Abstract

Early pathogenesis of ischemia-reperfusion (I/R)-induced acute kidney injury (AKI) is dominated by intracellular calcium overload, which induces oxidative stress, intracellular energy metabolism disorder, inflammatory activation, and a series of pathologic cascaded reactions that are closely intertwined with self-amplifying and interactive feedback loops, ultimately resulting in cell damage and kidney failure. Currently, most nanomedicines originate from the perspective of antioxidant stress, which can only quench existing reactive oxide species (ROS) but cannot prevent the continuous production of ROS, resulting in insufficient efficacy.

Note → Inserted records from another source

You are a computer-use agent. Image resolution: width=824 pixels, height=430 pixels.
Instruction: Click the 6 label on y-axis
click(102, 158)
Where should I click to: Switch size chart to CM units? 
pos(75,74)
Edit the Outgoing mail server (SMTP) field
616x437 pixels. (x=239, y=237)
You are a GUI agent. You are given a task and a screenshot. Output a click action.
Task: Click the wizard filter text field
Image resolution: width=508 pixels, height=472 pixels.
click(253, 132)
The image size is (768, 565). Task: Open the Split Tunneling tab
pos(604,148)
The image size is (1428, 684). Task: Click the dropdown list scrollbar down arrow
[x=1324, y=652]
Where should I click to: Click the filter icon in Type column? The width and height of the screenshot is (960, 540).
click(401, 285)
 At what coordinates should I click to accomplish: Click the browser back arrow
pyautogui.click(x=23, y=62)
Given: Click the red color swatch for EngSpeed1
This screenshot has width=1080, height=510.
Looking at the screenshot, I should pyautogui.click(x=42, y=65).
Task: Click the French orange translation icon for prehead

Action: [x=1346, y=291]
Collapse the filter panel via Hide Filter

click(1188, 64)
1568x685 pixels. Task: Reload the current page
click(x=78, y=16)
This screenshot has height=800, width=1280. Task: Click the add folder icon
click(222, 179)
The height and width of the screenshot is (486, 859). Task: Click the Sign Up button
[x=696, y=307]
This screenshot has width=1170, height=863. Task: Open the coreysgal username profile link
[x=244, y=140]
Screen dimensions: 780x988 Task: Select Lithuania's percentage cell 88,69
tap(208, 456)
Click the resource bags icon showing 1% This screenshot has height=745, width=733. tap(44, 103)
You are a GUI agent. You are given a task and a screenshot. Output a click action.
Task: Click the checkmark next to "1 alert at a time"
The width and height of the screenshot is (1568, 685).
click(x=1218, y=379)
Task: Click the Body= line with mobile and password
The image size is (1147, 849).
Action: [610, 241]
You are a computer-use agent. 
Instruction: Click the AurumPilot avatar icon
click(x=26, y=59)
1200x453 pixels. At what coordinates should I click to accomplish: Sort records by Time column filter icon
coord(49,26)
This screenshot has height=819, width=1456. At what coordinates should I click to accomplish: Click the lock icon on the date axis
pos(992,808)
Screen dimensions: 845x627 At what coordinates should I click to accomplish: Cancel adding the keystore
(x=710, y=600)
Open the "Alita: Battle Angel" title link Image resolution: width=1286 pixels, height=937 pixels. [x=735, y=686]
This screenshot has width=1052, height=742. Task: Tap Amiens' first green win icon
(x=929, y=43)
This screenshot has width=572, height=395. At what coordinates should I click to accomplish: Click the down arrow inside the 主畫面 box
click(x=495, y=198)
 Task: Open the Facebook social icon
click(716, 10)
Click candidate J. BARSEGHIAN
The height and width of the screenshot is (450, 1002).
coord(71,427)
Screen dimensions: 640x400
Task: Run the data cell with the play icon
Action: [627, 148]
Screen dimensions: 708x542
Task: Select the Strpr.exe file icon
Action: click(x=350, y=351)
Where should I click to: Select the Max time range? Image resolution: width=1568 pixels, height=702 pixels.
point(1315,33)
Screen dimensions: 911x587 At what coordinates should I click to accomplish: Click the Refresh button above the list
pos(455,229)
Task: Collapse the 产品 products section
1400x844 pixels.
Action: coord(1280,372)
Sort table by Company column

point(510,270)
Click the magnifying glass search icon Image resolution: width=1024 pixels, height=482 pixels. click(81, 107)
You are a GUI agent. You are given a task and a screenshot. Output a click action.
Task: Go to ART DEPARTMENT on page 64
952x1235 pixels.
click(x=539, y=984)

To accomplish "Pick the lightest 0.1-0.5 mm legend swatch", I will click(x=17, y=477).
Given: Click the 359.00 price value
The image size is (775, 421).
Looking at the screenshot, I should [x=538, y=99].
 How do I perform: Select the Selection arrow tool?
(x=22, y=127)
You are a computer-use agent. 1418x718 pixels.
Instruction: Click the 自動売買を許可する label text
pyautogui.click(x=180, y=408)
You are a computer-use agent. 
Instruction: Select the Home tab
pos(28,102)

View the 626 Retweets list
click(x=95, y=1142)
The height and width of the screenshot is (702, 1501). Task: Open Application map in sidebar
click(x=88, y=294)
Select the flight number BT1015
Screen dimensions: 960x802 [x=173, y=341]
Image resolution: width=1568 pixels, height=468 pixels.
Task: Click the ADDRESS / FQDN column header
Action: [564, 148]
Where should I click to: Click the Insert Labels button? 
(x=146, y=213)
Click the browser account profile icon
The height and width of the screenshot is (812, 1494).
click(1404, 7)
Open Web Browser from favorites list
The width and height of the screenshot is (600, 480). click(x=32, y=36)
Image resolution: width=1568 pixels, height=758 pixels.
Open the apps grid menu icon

As a safe and promising drug, BAPTA-AM is hydrolyzed into BAPTA by intracellular esterase upon entering cells, which can rapidly chelate with overloaded Ca2+, restoring intracellular calcium homeostasis, thus inhibiting ROS regeneration at the source. Here, we designed a KTP-targeting peptide-modified yolk-shell structure of liposome–poly(ethylene glycol)methyl ether-block-poly (l-lactide-co-glycolic) (mPLGA) hybrid nanoparticles (<100 nm), with the characteristics of high encapsulation rate, high colloid stability, facile modification, and prolonged blood circulation time. Once the BA/mPLGA@Lipo-KTP was targeted to the site of kidney injury, the cholesteryl hemisuccinate (CHEMS) in the phospholipid bilayer, as an acidic cholesterol ester, was protonated in the simulated inflammatory slightly acidic environment (pH 6.5), causing the liposomes to rupture and release the BA/mPLGA nanoparticles, which were then depolymerized by intracellular esterase. The BAPTA-AM was diffused and hydrolyzed to produce BAPTA, which can rapidly cut off the malignant loop of calcium overload/ROS generation at its source, blocking the endoplasmic reticulum (ER) apoptosis pathway (ATF4–CHOP–Bax/Bcl-2, Casp-12–Casp-3) and the inflammatory pathway (TNF-α–NF-κB–IL-6 axes), thus alleviating pathological changes in kidney tissue, thereby inhibiting the expression of renal tubular marker kidney injury molecule 1 (Kim-1) (reduced by 82.9%) and also exhibiting prominent anti-apoptotic capability (TUNEL-positive ratio decreased from 40.2% to 8.3%), significantly restoring renal function. Overall, this research holds huge potential in the treatment of I/R injury-related diseases.